---------- 原文抜粋

那珂湊買い出し~三崎港買い出し、出産直前におけるおかでん家の旅

掘出神社の境内のすぐ隣に、「ほしいも神社」があるらしい。張り紙が貼ってあった。

令和元年11月23日竣工、と書いてある。

竣工・・・?工事現場みたいな言い方をするのだな。「創建」という言葉を使っていないのは面白い。

令和元年は西暦2019年。今は2021年2月なので、1年ちょっと前にできたばかりの、新しい神社ということになる。

張り紙には大きく「日本初」と書いてある。そりゃそうだろうな、ほしいもの神社なんて聞いたことがない。

そんなのがアリなら、「カレー神社」とか「もりそば神社」とかあってもいい。

ほしいも神社のお守りや絵馬が売られている傍らに、本物のほしいもが売られている光景。

ほしいも神社を目指す。

阿字ヶ浦の海が見渡せる、風光明媚な場所。

茨城県のこのあたりは、潮風を浴びながら野菜が育つので味が良いのだという。

いしはお腹がびっくりするくらい大きくなっていて、妊婦のすごさを目の当たりにする。

新しい神社なので、伝統と格式、そして風情に満ち溢れた境内ではない。

絵馬を奉納するところ(絵馬掛け所)は、シンプルなステンレスの棒と、緑色のありきたりなロープで作られていた。

「ほしいものをしっかり念じ 心を込めてご参拝下さい」と書いてある。

ここまで露骨に物欲ないし現世利益を追求する神社というのは、あんまり見たことがない。

そしてびっくりするのが、これ。

金ピカの鳥居。

しかもテッカテカの金色ではなく、くすんだ金色だ。この色を見て、浅草のアサヒビール本社ビルの屋上モニュメントを思い出した。

まるでお稲荷さんのように鳥居が並ぶ。どうやら、高額の寄付をすれば鳥居を建てることができるらしい。

ほしいもの神社、しかも令和の時代に爆誕した神社なので、伝統にとらわれずに新しい宗教観を提示できる。金色の鳥居がまさにそうだ。

しかし、お社はオーソドックスなデザインを踏襲している。あんまり今風にしてしまうと、ありがたみが失せてしまうからだろう。

ほしいも神社のロゴ(あえてロゴ、という言い方をする)としてドラゴンボールのような、◯に★印がついているものが用いられていて、これは今風だ。

この地でほしいも普及に貢献したと思われる昔の方々の顕彰碑が神社にあった。

「ほしいもの神様」と銘打たれている。あれっ、ということはこの神社って人を祀っている神社なのか。乃木神社とか、明治神宮と同じ?

ほしいも神社の向かいに、旅館周三(しゅうざ)という旅館がある。

ほいしいも、というのぼりがはためいていて、ここでもほしいもを売ってるよ!と参拝者に猛烈PRしている。なにせ、ほしいも神社の参道というか、門前町として唯一のお店だ。いやでも目立つ。

--------------------

ほしいも神社の参拝記を、最後の文のあとから書き継いでください。

---------- データ行

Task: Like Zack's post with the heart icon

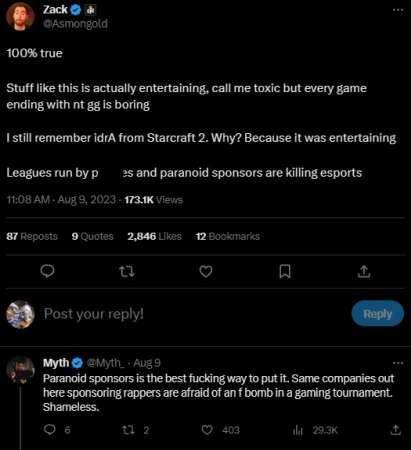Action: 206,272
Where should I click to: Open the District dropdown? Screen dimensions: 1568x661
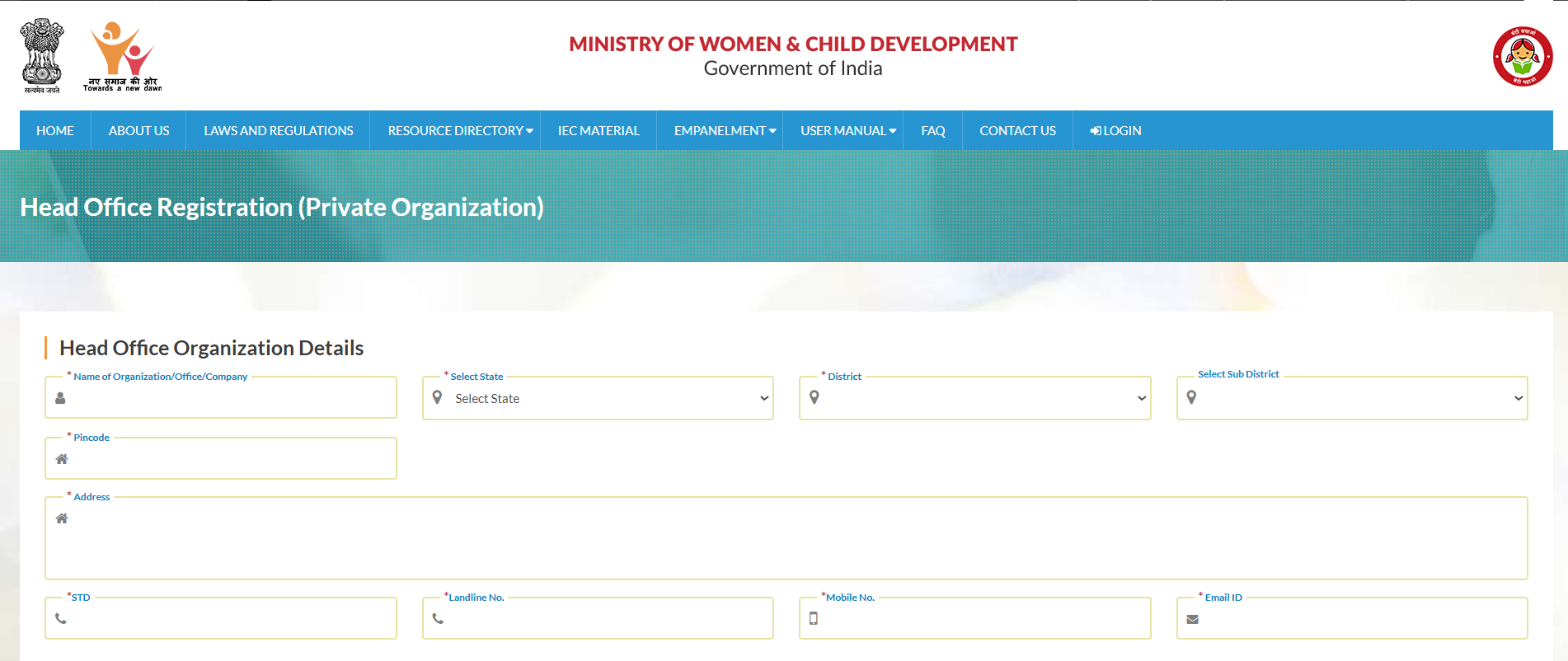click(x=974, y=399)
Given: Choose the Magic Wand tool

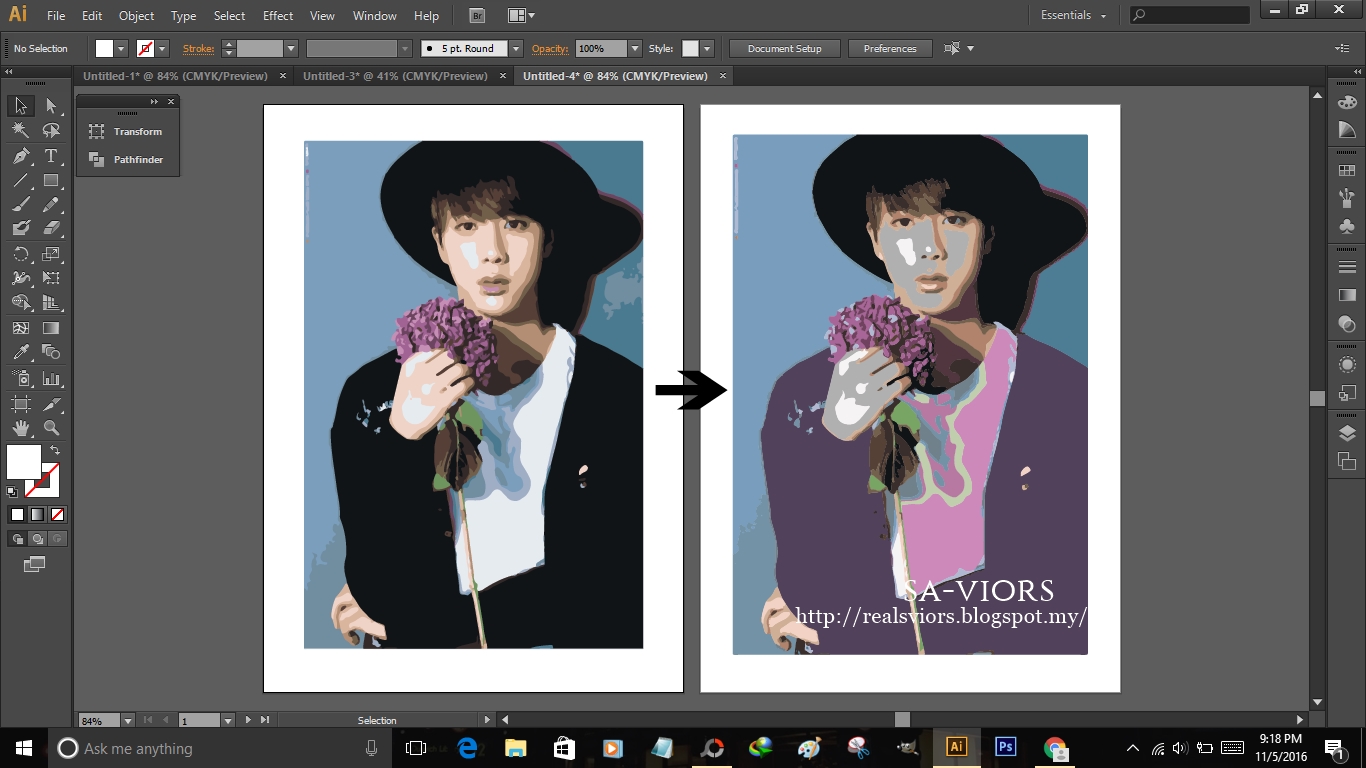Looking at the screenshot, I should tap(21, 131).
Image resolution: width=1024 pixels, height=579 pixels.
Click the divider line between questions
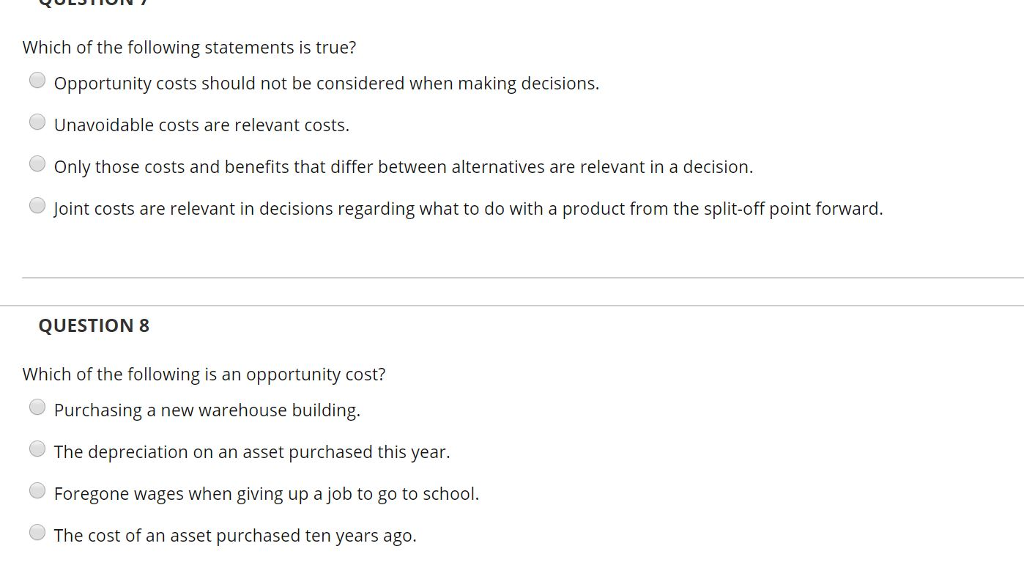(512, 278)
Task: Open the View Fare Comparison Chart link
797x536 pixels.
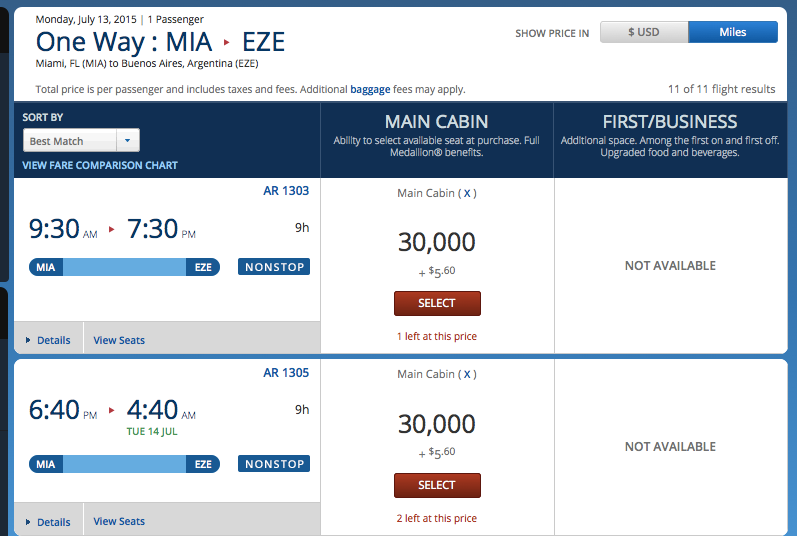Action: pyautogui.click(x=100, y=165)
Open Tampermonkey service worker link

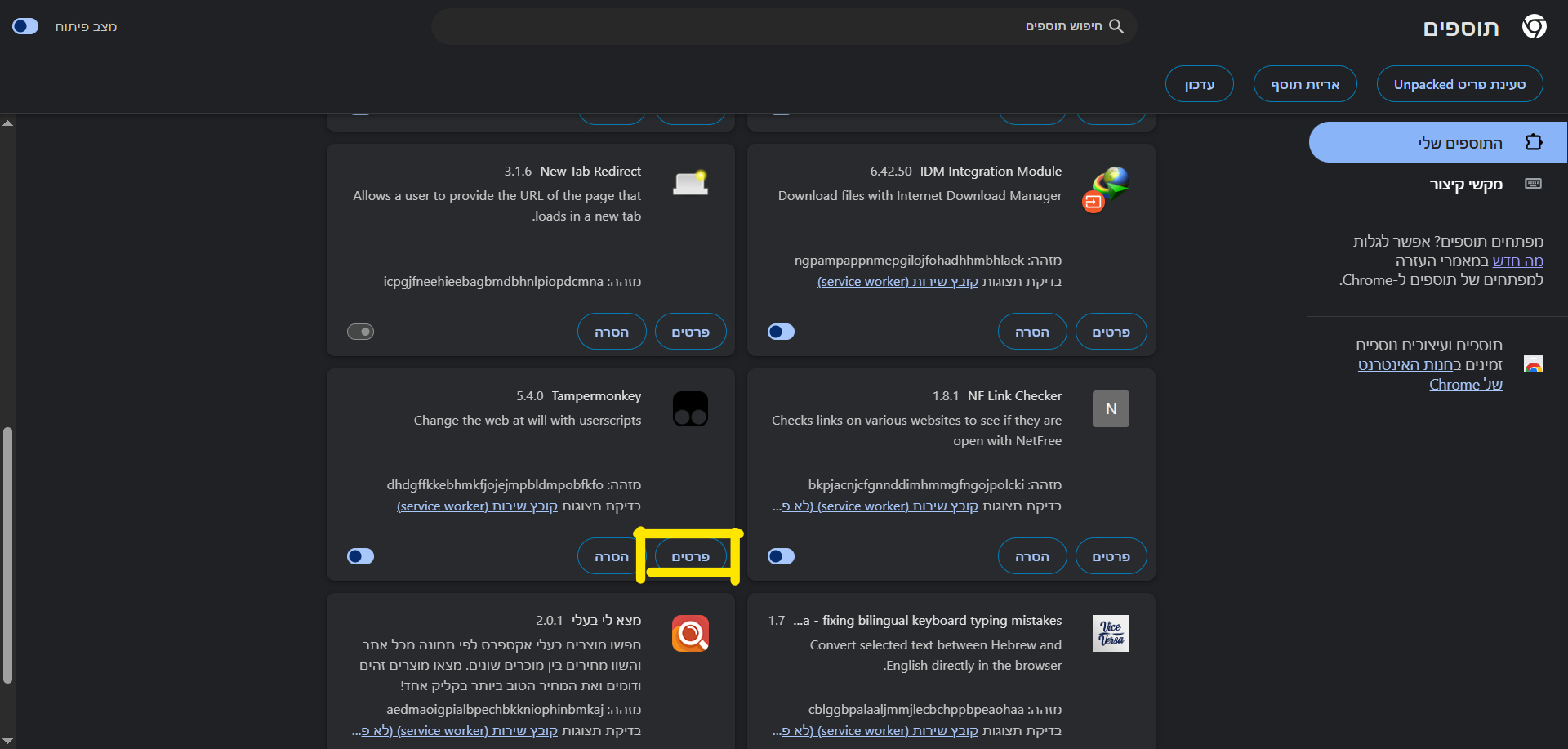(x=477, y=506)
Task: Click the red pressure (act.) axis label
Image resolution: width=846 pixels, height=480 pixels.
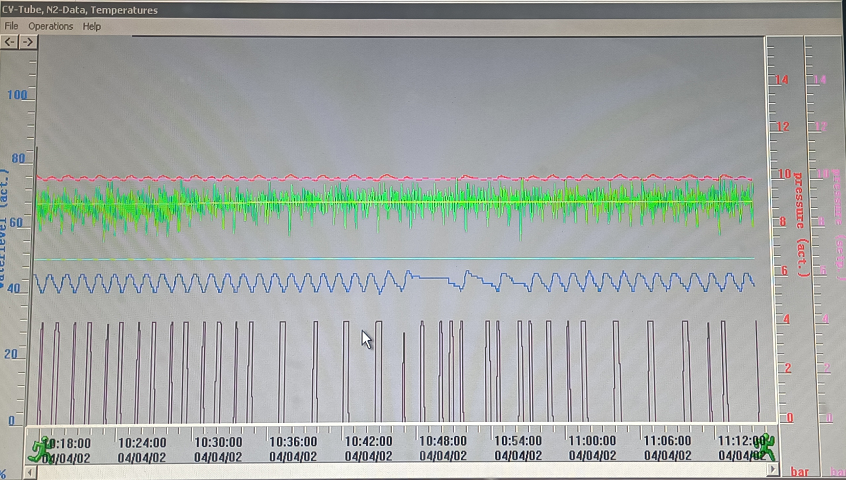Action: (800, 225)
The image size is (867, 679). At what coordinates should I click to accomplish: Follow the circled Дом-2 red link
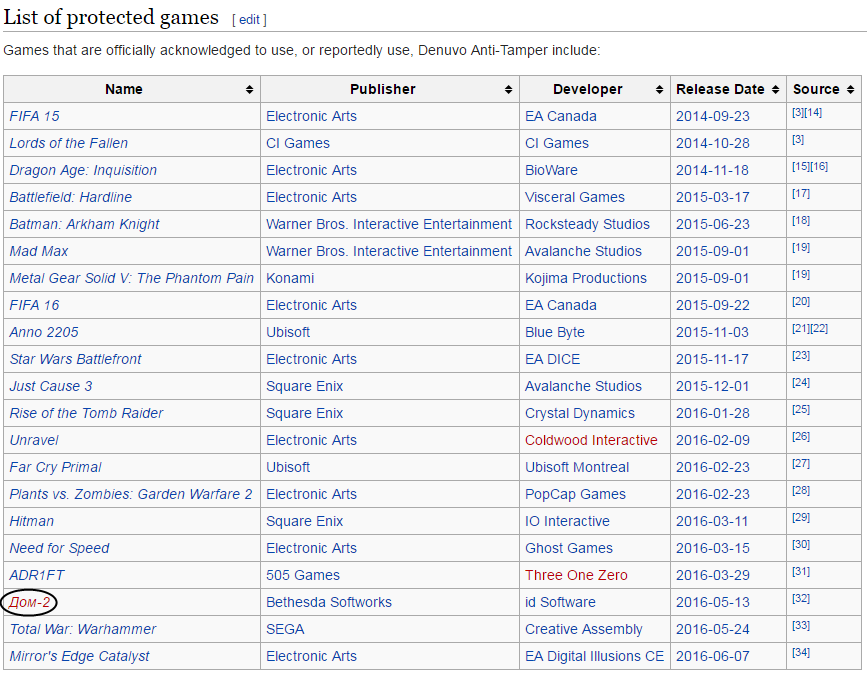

--------------------

本課題の解答 =
こののぼりをよく見ると、「ゆうパック」「郵便局」というマークが入っている。どうやら、地元の日本郵便が資金援助してこの「ほしいも」のぼりを作って各生産者に配っているらしい。さすがほしいもの聖地。

で、その旅館の軒先でほしいもが売られていた。「芋工房 周三」というらしい。

立ち寄ってみる。

へえー、5種類も売ってるぞ。

甘さスッキリから甘さ濃厚まで、いろいろ選べる。

甘さスッキリから、
たまゆたか、ほしこがね、シルクスイート、ひめあやか、べにはるか
という順で濃厚な甘さになっていくという。

人気No.1は一番濃厚な甘さだという「べにはるか」。やっぱり人は甘いものを求めるのか。フルーツが品種改良でどんどん酸味を減らして甘さを追求していってるのと同じ。

ほしいも売り場は、カラフルさがない見栄えで地味だ。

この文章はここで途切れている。